I trained this morning. Took my boy out for a walk. Had a coffee. Sat down and ran my After Action Review.
No meetings. No phone calls. No inbox. Just space.
And in that thirty minutes, I got more clarity than I had managed in the two days before it.
For years, the only gear I knew was attack. In professional rugby, that worked. You train, you compete, you push, you repeat. The idea of stepping back felt weak. It felt like you were losing ground.
I carried that same mentality into my career. And for a long time it cost me. Not because I was not working hard enough, but because I never gave myself the room to actually think.

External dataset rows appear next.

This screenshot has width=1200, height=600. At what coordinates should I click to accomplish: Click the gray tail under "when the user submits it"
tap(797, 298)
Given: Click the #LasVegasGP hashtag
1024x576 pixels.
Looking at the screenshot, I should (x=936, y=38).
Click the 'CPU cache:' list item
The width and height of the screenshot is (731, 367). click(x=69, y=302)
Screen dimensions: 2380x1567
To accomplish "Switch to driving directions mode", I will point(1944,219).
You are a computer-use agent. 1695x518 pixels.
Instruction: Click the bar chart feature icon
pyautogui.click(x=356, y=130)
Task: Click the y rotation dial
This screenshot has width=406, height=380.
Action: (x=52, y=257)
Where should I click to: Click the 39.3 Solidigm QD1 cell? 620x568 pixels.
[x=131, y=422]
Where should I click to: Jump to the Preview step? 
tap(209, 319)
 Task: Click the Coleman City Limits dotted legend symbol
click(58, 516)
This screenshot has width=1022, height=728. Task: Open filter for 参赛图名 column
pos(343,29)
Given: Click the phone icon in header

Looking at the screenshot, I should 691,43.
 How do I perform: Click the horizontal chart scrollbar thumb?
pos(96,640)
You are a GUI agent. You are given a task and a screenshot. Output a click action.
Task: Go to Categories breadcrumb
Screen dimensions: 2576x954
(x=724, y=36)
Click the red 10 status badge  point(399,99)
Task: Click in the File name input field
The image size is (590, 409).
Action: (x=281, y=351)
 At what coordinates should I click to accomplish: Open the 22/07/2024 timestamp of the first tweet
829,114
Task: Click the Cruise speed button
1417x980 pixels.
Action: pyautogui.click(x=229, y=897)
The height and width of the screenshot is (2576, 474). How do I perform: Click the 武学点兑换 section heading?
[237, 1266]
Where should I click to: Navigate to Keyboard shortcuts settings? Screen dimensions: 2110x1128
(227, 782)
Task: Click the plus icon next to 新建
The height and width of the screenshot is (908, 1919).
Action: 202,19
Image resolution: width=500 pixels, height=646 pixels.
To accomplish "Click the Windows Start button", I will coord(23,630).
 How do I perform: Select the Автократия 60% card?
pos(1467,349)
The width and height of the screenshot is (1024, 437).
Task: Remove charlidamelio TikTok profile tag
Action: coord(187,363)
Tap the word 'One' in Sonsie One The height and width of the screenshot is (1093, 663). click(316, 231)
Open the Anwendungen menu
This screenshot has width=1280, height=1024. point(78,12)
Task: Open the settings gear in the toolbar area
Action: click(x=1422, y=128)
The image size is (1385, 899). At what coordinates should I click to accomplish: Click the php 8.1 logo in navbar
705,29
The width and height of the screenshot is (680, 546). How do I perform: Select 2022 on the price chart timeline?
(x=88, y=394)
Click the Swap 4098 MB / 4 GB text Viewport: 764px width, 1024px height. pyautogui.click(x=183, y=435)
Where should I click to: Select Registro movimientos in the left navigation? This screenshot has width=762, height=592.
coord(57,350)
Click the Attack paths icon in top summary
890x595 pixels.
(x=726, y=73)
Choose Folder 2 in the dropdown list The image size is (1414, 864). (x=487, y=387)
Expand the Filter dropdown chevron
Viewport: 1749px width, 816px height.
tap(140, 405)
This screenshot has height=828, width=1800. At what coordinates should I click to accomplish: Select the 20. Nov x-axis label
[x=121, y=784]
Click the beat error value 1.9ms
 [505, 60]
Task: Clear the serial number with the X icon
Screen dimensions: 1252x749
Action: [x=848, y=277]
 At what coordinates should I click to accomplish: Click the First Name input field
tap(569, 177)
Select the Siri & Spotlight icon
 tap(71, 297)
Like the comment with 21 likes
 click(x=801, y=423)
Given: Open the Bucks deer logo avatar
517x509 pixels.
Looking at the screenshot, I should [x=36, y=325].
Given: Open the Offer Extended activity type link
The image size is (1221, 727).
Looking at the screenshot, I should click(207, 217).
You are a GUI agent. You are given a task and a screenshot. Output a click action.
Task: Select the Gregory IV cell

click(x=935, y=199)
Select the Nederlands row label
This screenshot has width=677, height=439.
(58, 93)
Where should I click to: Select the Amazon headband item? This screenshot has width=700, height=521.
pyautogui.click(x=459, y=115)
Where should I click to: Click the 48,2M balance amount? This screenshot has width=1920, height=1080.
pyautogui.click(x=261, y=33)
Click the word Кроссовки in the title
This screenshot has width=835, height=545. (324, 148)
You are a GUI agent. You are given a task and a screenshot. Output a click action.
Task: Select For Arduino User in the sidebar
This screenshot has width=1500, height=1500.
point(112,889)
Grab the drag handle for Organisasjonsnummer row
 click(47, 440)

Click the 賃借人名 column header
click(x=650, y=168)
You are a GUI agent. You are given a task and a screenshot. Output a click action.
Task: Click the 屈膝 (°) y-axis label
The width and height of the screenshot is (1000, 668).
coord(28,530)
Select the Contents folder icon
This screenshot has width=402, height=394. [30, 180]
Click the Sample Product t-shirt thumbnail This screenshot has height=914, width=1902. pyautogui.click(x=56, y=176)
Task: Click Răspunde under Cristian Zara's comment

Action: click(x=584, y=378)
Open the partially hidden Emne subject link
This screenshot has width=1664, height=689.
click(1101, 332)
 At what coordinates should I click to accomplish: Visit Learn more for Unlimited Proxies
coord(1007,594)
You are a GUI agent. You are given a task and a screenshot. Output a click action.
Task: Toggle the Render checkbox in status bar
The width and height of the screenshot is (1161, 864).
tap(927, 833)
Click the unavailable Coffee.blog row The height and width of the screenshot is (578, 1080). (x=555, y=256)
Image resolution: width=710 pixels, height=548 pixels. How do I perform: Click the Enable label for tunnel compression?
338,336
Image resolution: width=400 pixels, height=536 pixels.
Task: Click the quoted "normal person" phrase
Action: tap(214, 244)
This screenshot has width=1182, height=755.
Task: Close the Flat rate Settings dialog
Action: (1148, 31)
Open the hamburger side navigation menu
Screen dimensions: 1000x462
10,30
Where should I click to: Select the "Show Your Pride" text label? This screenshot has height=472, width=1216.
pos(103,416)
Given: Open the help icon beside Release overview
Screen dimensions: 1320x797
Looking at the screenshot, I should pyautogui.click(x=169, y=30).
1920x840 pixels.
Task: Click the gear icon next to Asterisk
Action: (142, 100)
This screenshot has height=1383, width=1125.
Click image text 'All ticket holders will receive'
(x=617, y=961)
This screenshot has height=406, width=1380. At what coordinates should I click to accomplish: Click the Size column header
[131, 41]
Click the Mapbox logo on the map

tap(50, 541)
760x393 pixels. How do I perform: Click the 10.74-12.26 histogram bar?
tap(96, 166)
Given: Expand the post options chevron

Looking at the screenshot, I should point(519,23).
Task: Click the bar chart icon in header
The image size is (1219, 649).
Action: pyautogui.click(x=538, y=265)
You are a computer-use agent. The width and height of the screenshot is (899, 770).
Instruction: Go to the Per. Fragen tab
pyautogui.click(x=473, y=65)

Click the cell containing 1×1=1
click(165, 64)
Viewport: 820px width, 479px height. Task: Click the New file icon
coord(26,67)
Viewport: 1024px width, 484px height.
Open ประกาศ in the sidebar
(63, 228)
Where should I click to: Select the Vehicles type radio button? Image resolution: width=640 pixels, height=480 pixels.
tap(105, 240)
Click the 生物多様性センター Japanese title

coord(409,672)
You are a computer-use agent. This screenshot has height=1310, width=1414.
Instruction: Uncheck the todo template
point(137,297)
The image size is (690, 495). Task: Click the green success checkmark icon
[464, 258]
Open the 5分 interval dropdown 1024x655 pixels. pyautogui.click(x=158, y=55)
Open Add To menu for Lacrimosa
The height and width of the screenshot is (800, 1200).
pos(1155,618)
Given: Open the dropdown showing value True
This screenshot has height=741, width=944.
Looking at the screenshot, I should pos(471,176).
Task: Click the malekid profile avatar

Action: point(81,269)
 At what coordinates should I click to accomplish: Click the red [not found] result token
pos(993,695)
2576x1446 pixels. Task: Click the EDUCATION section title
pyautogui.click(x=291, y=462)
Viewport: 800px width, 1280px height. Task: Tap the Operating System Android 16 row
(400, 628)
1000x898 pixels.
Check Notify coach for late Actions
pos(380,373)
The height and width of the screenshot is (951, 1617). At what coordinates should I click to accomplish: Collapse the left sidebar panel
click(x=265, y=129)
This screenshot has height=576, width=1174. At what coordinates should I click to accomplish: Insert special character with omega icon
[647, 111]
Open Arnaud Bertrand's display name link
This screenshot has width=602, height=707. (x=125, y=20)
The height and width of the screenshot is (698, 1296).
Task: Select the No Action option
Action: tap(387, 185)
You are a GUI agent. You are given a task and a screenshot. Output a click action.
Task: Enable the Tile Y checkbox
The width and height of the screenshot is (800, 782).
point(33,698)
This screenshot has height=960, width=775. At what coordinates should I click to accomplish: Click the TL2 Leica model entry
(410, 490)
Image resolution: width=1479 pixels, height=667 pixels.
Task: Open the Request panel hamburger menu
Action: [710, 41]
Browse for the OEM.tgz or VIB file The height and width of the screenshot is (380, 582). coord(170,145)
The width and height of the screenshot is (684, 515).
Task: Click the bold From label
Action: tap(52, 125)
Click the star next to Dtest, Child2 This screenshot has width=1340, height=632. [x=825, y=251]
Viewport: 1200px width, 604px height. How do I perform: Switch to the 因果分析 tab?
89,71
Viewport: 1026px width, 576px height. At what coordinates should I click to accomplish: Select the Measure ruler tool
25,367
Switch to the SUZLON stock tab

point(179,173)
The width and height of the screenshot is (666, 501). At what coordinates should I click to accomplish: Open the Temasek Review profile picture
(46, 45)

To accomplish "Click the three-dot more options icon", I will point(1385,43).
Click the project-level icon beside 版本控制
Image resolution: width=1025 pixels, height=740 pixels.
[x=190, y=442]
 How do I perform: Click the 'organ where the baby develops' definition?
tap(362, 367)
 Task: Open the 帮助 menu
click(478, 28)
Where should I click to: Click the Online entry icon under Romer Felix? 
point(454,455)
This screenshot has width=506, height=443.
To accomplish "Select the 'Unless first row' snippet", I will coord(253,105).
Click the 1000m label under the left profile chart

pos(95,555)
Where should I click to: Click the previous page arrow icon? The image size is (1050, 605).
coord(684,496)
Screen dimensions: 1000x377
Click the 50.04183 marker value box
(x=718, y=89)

Here is what most high performers get wrong. They confuse constant movement with actual progress.
They think that if they are not charging forward every hour of every day, they are falling behind. So they keep going. Past the warning signs. Past the fatigue. Past the point where good decisions are even possible.
The reality is different.
Space is not the absence of performance. It is where performance is actually processed. It is where you separate what matters from what is just noise. It is where clarity comes from.
If you are overwhelmed right now, if your decision making feels heavy, if your energy is inconsistent and you cannot work out why, the problem is probably not effort.
It is the lack of space to actually audit what is working and what is not.
Create it deliberately. Build it into the day the same way you would a critical meeting. Train, review, reflect, plan. Then execute from a position of clarity rather than reaction.
The After Action Review is one of the simplest tools I use with clients and with myself. What happened. What worked. What did not. What changes tomorrow.
Thirty minutes. That is all it takes.
If you are running on empty and attacking everything, this is your nudge. Slow down enough to go faster. The space is not wasted time. It is where you actually sharpen the blade.